Aims: To study the effects of VMX-C001, either alone or in combination with a FXa-DOAC (rivaroxaban), on post-injury bleeding in monkeys, and determine how coagulation assays correlate with bleeding.

Methods: Male monkeys were anesthetized, the liver was exposed, and a 4 mm diameter/2 mm depth injury was made in the liver using a punch biopsy tool. Post-injury bleeding time was measured up to a maximum of 1200 seconds and blood loss was determined by weighing gauze used to absorb blood from the injury. All animals were treated similarly at baseline. To assess the efficacy of VMX-C001 to bypass the effects of rivaroxaban, post-injury bleeding outcomes were measured in monkeys (N = 24) before and after rivaroxaban administration (IV bolus followed by continuous infusion) alone, and then after VMX-C001 IV bolus administration (1.3 mg/kg; N =7 or 0.9 mg/kg; N =7) or placebo (N = 10). The surgery team and assessors were blinded to the treatment (VMX-C001 or placebo). Post-injury bleeding time and blood loss were assessed at baseline and 20 minutes after each dose. To study the effect of VMX-C001 alone on bleeding outcome monkeys (N = 10) received two IV bolus doses of VMX-C001 (1.3 mg/kg; N = 6 or 3.0 mg/kg; N = 4), 20 minutes apart and bleeding was assessed before and after the first dose, and then after the second dose. Blood samples were taken to evaluate clotting (PT, aPTT, dPT, dRVVT and TG) and VMX-C001 and/or rivaroxaban plasma level.

Results: In animals pre-treated with rivaroxaban, clotting assays were prolonged: PT from 9.2±0.6 to 21.7±8.8 sec; aPTT from 23.8±2.4 to 42.0±12.6 sec.
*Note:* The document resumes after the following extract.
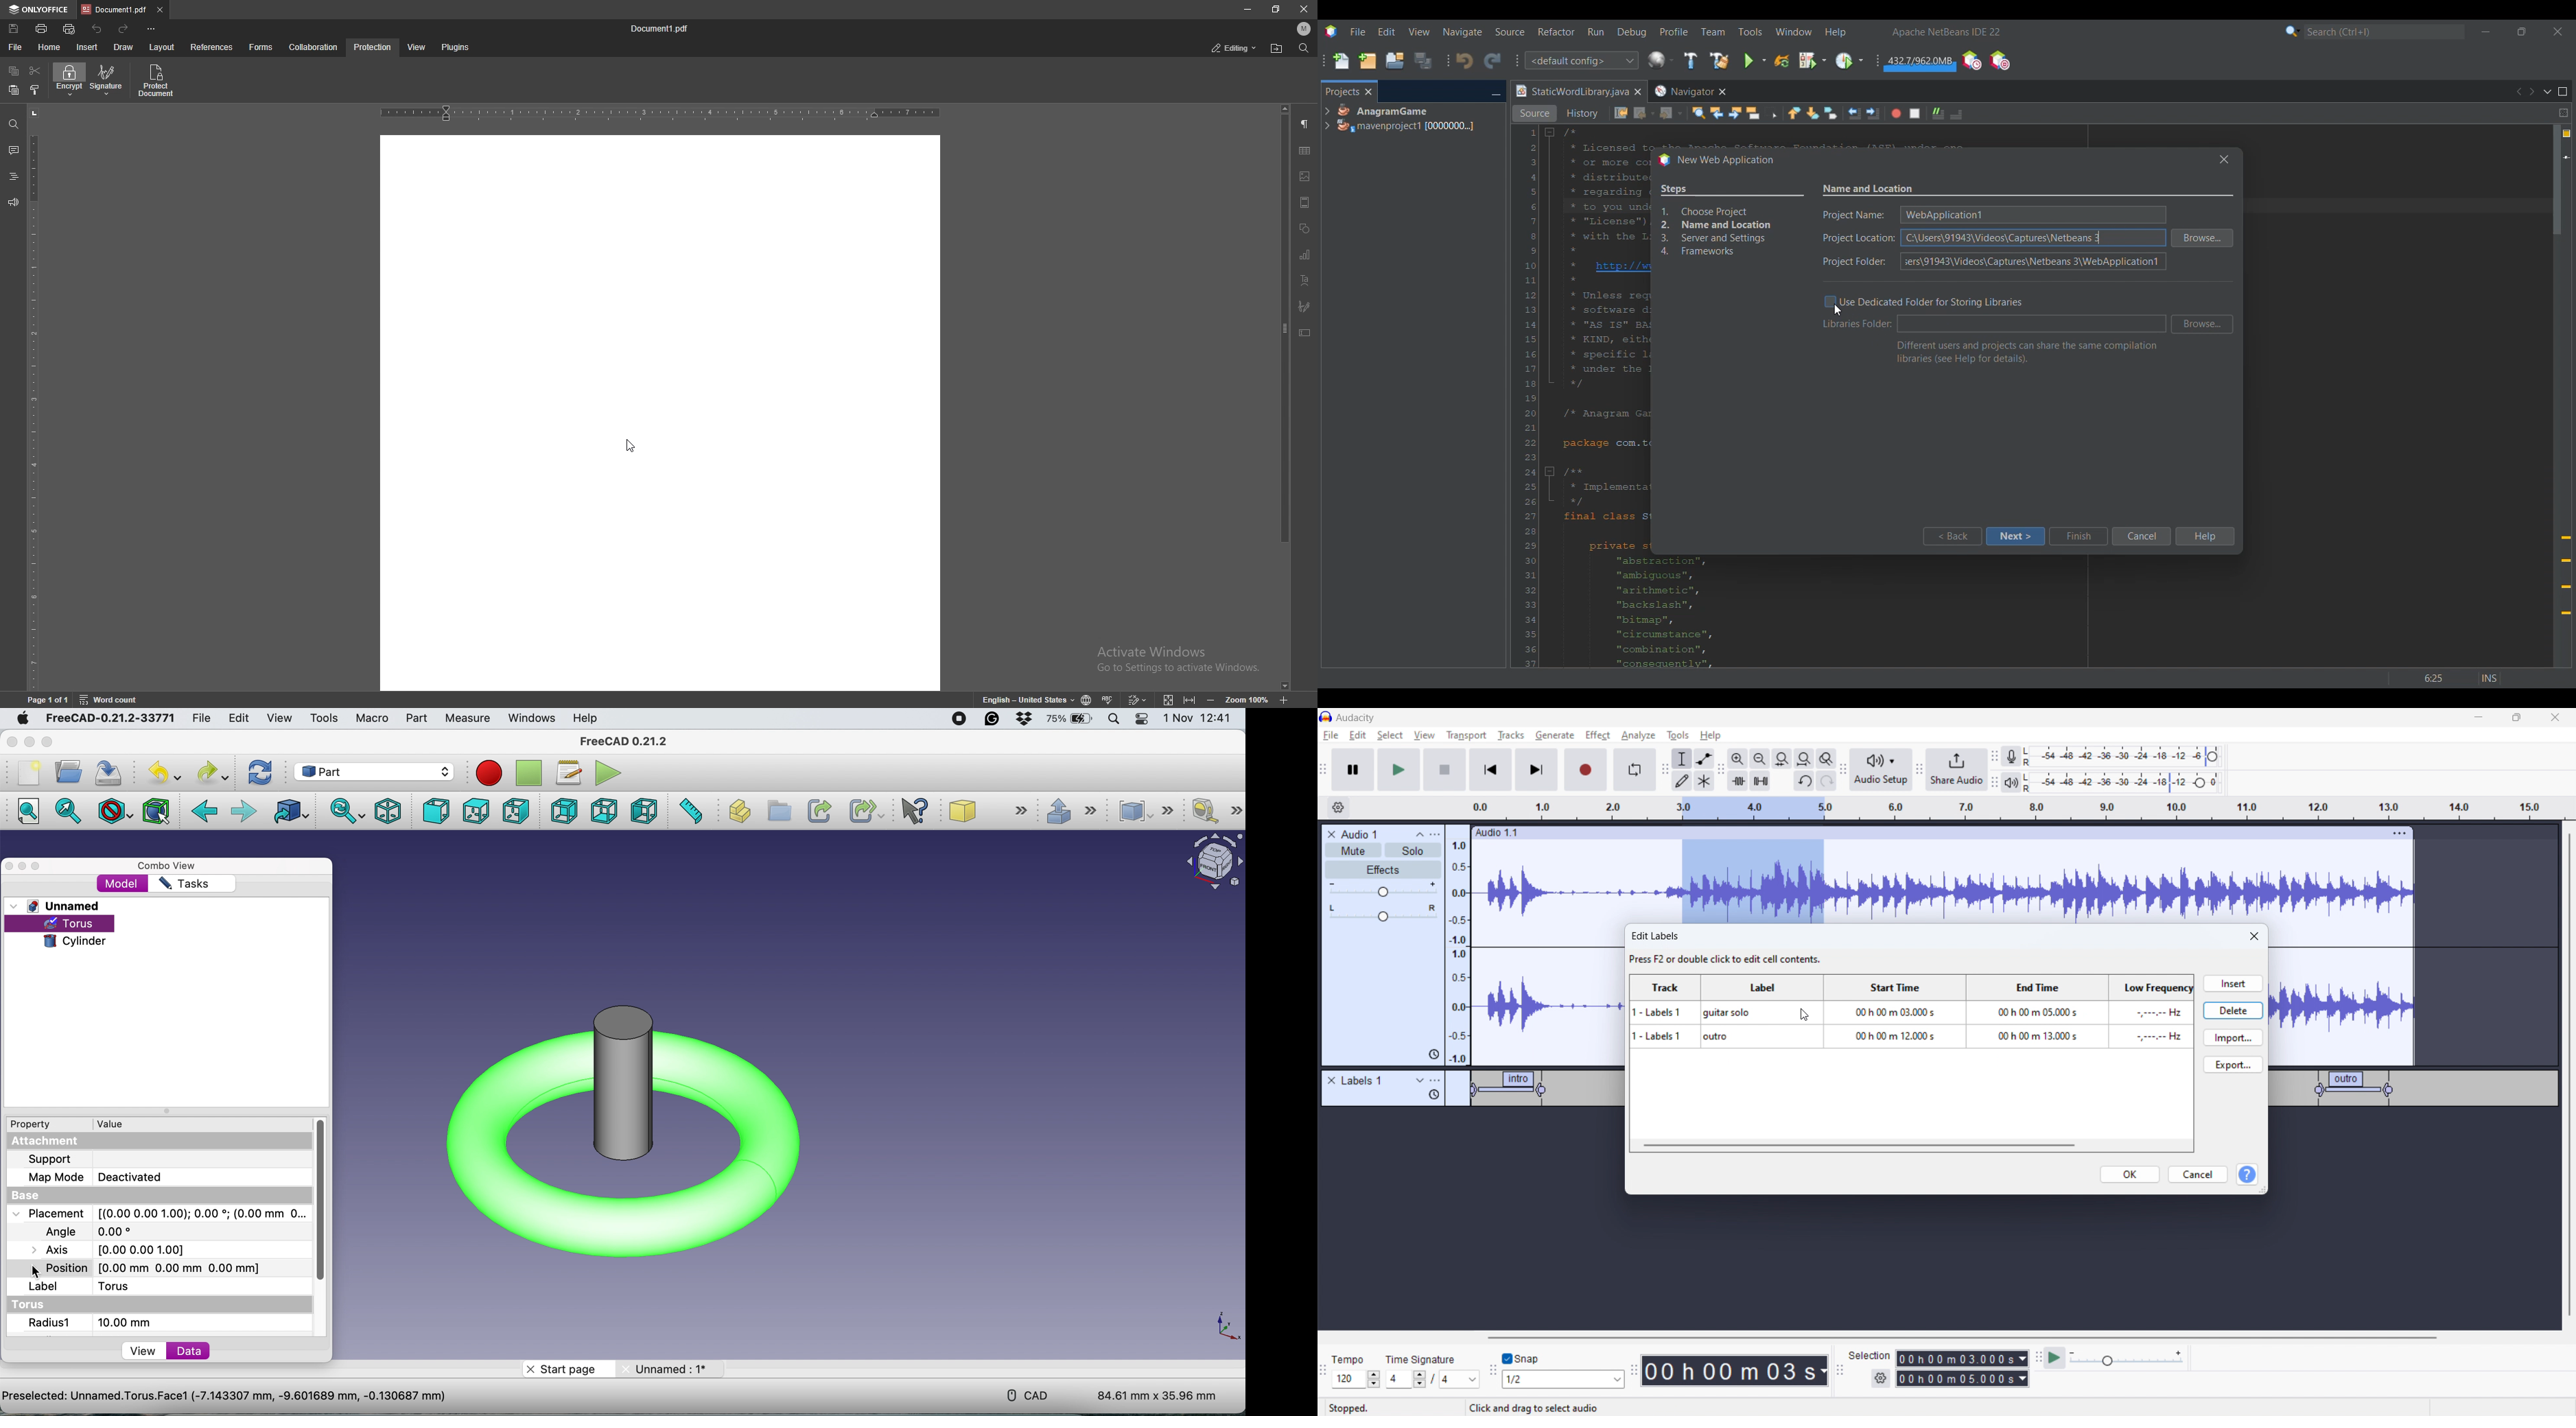 The height and width of the screenshot is (1428, 2576). What do you see at coordinates (2555, 718) in the screenshot?
I see `close` at bounding box center [2555, 718].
VMX-C001 administration shortened the PT in both dose groups (1.3 mg/kg: 14.2±1.2 and 0.9 mg/kg: 16.4±3.3 sec) but the aPTT remained prolonged (1.3 mg/kg: 52.0±6.6 and 0.9 mg/kg: 56.6±6.7 sec). At the time of VMX-C001 administration mean rivaroxaban plasma levels were 554 ng/ml (range 300 – 1732) in the 1.3 mg/kg dose group and 760 ng/ml (range 222 – 1961) in the 0.9 mg/kg group. Mean VMX-C001 plasma levels were 28.4 and 19.4 µg/ml in the 1.3 and 0.9 mg/kg dose groups post administration. At baseline (N = 34), median bleeding time was 144 sec (range 80 – 814) and median blood loss was 2.0 gr (range 0.3 – 9.4). Rivaroxaban increased bleeding time to the maximum of 1200 seconds in 19 out of 24 animals and median blood loss was 14.1 gr (range 2.0 – 56.6). Administration of VMX-C001 reversed the effect of rivaroxaban on bleeding time in both dose groups (1.3 mg/kg: 201 sec, range 123 – 926; 0.9 mg/kg: 239 sec, range 167 – 1133). Additionally, post-injury blood loss was reduced to baseline values in both groups (1.3 mg/kg: 2.3 gr, range 0.5 – 5.3 and 0.9 mg/kg: 2.4 gr, range 1.3 – 8.9). In contrast, bleeding time and blood loss (1200 sec and 21.4 gr, range 10.1 – 76.1) remained high in the placebo group. In monkeys administered VMX-C001 alone, PT marginally increased to 10.5±0.4 sec, but aPTT increased dose-dependently to 36.4±1.4 and 43.8±7.8 sec after two doses of either 1.3 mg/kg or 3.0 mg/kg. After the 2^nd dose, mean VMX-C001 plasma levels were 51.0 and 97.4 µg/ml in either group. The increases in PT and aPTT were not associated with altered bleeding outcomes post-injury after dosing twice with 1.3 mg/kg (151 sec, range 91 – 755; 2.1 gr, range 0.2 – 5.8) or 3.0 mg/kg (87 sec, range 69 – 205; 1.7 gr, range 0.8 – 2.7).

Conclusion(s): VMX-C001 completely reverses rivaroxaban-induced increases in bleeding time and blood loss, but leaves the aPTT prolonged. VMX-C001 alone has no impact on bleeding outcomes, despite prolonging the aPTT. Changes in PT/aPTT appear not to predict the effect of VMX-C001 on bleeding. Results on coagulation assays TG, dRVVT and dPT are pending and will be communicated at the congress.